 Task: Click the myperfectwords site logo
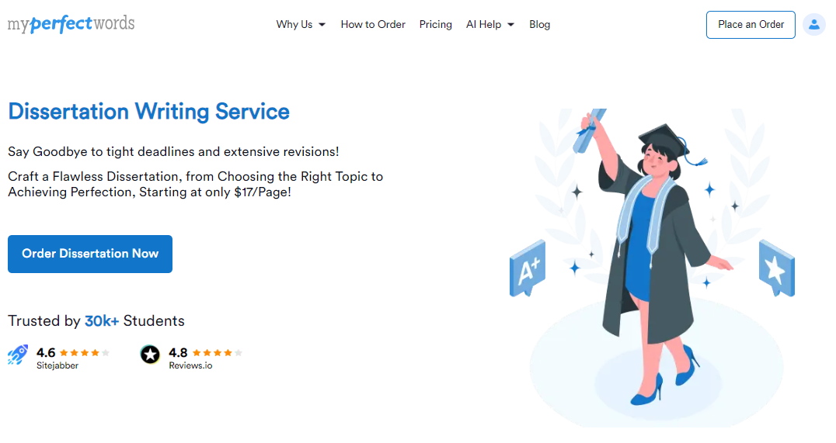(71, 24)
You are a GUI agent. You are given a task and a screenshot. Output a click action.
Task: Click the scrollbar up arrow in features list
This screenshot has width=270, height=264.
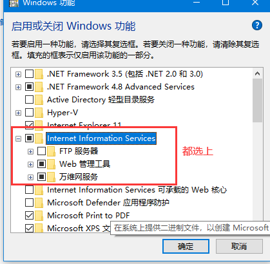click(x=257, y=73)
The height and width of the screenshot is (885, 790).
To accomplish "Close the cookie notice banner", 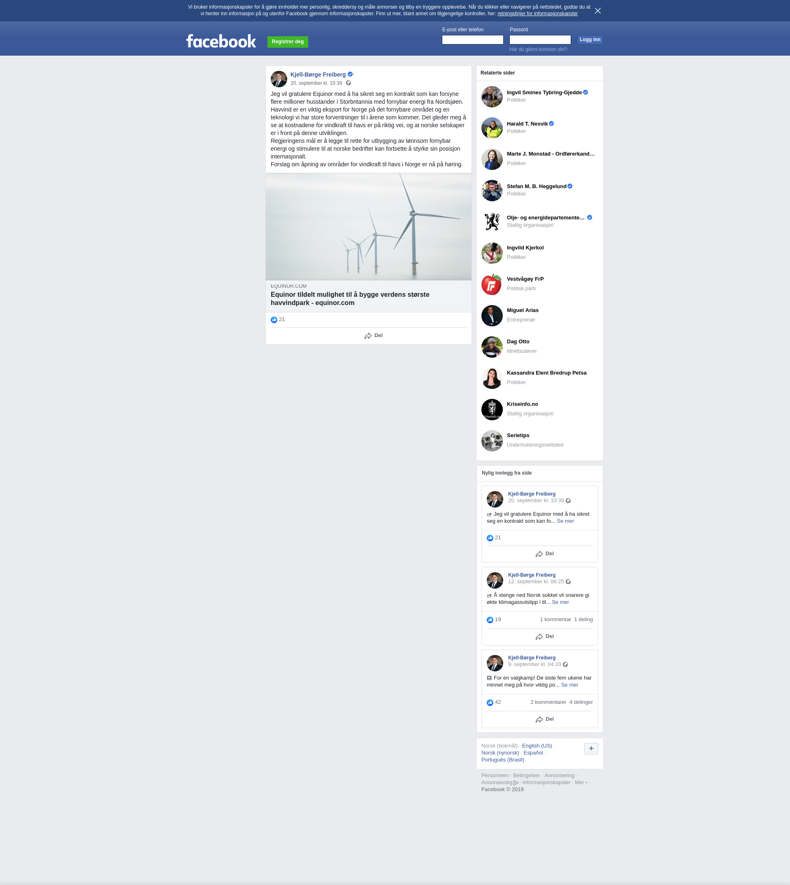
...
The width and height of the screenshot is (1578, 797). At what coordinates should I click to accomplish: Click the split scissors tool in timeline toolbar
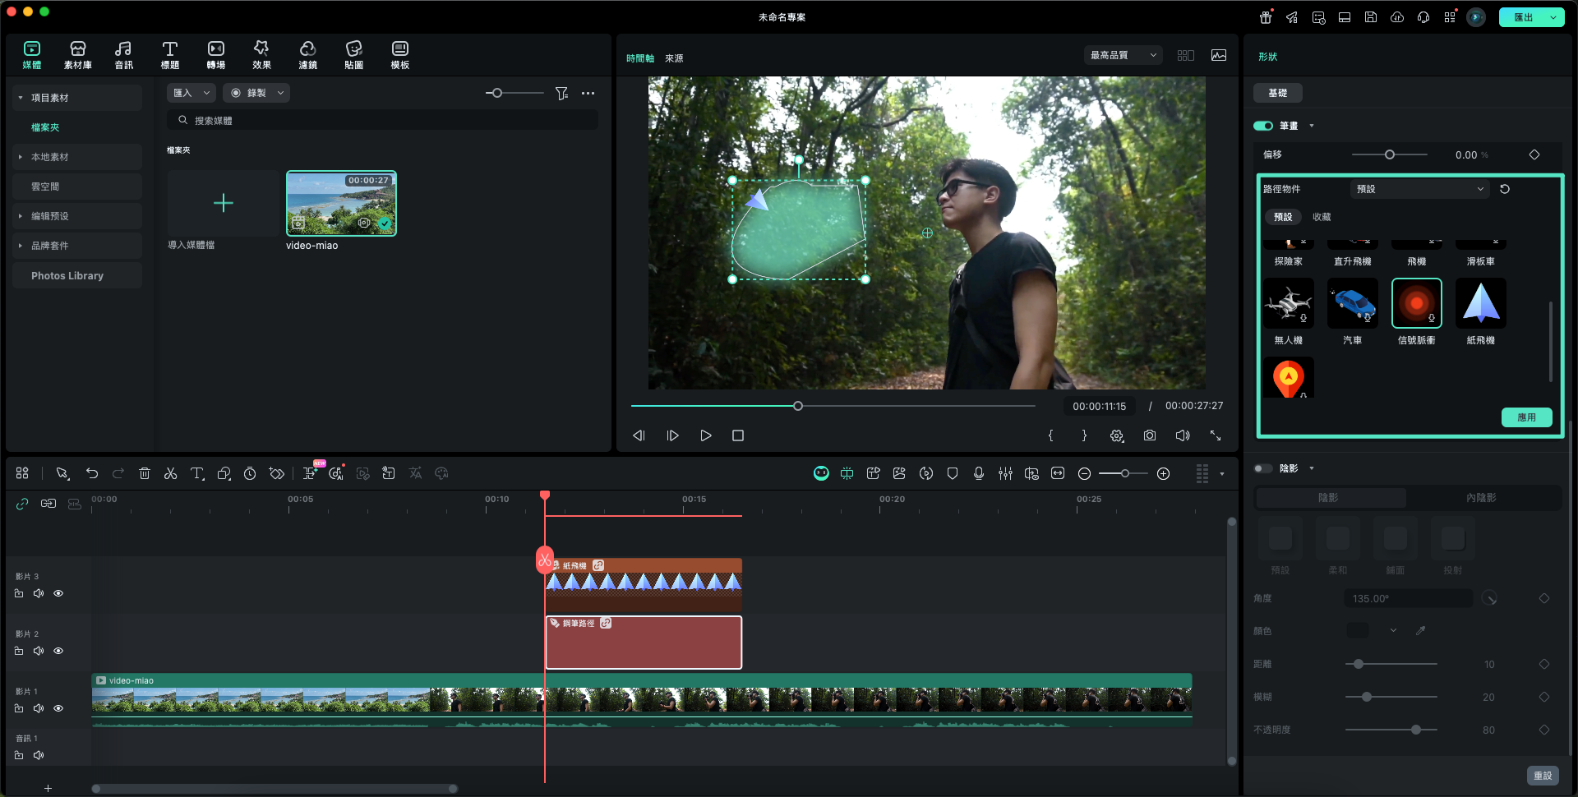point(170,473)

_Task statement_
Rewrite the part of the listing that opens with the line containing "The height and" and closes with the line containing "the cookie notice", substituting "image" for "screenshot" and keeping everything else unchanged. Leave the pictures out of your answer.

_Full solution_
The height and width of the image is (885, 790).
To accomplish "Close the cookie notice banner", 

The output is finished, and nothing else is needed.